- _Your goal_: Copy all lines in the data that contain the string "computer".

- _Extracted material_:
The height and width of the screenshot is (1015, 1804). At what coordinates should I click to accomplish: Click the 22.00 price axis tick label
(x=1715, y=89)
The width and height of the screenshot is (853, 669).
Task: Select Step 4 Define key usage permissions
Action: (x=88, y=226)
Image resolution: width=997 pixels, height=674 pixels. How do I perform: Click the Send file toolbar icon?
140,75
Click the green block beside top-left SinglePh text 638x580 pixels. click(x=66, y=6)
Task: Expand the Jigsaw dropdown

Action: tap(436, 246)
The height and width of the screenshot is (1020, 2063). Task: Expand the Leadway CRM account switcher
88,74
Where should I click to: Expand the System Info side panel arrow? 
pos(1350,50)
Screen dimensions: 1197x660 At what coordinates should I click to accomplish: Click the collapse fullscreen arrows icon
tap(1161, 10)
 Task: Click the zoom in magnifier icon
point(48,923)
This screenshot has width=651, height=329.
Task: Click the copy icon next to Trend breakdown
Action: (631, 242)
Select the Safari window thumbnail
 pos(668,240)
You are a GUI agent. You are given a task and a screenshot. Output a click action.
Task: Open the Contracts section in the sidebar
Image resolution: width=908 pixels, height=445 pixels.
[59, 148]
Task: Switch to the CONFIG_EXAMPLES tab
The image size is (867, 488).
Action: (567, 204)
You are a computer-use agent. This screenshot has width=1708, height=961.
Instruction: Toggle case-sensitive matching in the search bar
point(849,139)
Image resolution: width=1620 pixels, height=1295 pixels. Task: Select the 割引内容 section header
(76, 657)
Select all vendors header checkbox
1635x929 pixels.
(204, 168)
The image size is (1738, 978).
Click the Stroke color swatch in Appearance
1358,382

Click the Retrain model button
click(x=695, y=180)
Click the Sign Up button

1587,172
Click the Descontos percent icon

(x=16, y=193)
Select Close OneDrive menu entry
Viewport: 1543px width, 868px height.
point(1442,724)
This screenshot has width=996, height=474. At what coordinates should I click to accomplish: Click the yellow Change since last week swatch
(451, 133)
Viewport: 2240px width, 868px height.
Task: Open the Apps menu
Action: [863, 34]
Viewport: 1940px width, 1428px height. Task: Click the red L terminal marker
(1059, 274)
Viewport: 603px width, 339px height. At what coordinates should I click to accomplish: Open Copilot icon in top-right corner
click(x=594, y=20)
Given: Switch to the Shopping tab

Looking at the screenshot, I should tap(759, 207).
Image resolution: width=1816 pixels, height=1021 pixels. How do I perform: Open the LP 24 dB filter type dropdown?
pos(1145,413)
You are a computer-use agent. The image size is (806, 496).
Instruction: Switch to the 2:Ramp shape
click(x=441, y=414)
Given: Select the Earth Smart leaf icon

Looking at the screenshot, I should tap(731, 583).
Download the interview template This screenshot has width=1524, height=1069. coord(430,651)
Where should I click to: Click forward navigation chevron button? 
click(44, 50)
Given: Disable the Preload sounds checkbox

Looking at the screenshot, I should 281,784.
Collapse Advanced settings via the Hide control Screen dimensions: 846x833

- _Reply_:
You are a computer-use agent. This screenshot has width=1708, height=961.
You are a computer-use agent. The image size is (806, 496).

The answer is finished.